**SET TASK A:** Reproduce, unchanged, the rows of the data listing that begin with the line containing "[Kentucky Barrels] (676, 17)" and end with the line containing "[Michigan Arsenal] (710, 17)", including both of those lines.
::: EXCERPTED TEXT
# Randomness out of nothingness

We all have an intuitive notion of randomness. Most people think they can produce a string of random numbers on demand. However, humans are notoriosly bad at generating numbers at random (however, see here for an exception). If you ask people to choose a random string of numbers, most will avoid repeating a number twice or thrice in a row. But doing so introduces subtle patterns and makes the sequence less than truly random (by radom here I mean that the numbers should be chosen with uniform probability, and indpendently). If the shuffle function on your iPod resulted in a truly random sequence of songs, you would likely get more repeats than you expect – randomly generated events tend to clump.

Randomness is a fundamental aspect of many processes in nature. For instance, evolution is driven by random mutations. These mutations result in diversity, and occasionally produce a mutant that is better adapted to the environment than its predecessors. Therefore, randomness is why we are here.

Many scientists study such random processes experimentally, and develop theoretical models to describe them. Such models are used to decide which drugs are beneficial and safe. However, these theoretical models can be complex, and we frequently need computers to fully understand them. And therein lies a big problem: like humans, computers are not great at generating random numbers. Indeed, computers are designed to provide a precise answer to mathematical questions. Variabilty or randomness in their output is a sign of bad design.
::::::
::: WORKING DATA
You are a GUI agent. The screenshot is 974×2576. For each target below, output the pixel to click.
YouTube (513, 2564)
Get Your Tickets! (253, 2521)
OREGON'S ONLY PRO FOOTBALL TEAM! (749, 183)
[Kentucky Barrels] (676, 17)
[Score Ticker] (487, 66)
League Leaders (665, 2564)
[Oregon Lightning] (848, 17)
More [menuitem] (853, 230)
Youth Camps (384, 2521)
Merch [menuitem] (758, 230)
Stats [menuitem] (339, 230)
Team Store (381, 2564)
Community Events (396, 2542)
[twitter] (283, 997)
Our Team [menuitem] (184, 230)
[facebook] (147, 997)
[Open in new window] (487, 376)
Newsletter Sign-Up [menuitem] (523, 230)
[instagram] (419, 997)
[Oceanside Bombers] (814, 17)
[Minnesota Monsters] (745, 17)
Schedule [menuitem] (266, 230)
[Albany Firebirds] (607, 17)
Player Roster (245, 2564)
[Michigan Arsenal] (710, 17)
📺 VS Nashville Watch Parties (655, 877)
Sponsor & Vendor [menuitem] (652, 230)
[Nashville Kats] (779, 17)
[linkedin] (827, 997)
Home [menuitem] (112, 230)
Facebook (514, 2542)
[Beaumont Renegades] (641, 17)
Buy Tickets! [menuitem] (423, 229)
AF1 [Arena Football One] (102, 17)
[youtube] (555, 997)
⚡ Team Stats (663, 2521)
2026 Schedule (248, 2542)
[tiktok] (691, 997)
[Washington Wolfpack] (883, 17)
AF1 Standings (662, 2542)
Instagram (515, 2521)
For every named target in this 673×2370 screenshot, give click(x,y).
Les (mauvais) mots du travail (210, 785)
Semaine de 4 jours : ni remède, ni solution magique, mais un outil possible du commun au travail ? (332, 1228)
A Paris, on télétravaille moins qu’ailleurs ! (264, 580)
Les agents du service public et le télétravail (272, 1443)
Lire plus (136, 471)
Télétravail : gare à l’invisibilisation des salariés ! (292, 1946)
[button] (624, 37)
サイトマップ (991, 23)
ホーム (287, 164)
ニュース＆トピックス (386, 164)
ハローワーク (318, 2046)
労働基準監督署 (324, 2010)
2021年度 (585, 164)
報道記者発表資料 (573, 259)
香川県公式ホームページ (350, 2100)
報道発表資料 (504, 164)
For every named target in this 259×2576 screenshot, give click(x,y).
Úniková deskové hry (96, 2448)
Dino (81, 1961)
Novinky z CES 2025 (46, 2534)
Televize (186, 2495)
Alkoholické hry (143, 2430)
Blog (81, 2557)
::::::
**SET TASK B:** Based on the text about randomness, state whether each statement agrees with it. Answer yes or no, and quote the deciding words. (i) Evolution is driven by random mutations. (ii) Computers are good at generating random numbers. (iii) A truly random shuffle of songs would likely give fewer repeats than expected.

**OUTPUT A:**
[Kentucky Barrels] (676, 17)
[Score Ticker] (487, 66)
League Leaders (665, 2564)
[Oregon Lightning] (848, 17)
More [menuitem] (853, 230)
Youth Camps (384, 2521)
Merch [menuitem] (758, 230)
Stats [menuitem] (339, 230)
Team Store (381, 2564)
Community Events (396, 2542)
[twitter] (283, 997)
Our Team [menuitem] (184, 230)
[facebook] (147, 997)
[Open in new window] (487, 376)
Newsletter Sign-Up [menuitem] (523, 230)
[instagram] (419, 997)
[Oceanside Bombers] (814, 17)
[Minnesota Monsters] (745, 17)
Schedule [menuitem] (266, 230)
[Albany Firebirds] (607, 17)
Player Roster (245, 2564)
[Michigan Arsenal] (710, 17)

**OUTPUT B:**
(i) Yes: "evolution is driven by random mutations."
(ii) No: "like humans, computers are not great at generating random numbers."
(iii) No: "you would likely get more repeats than you expect"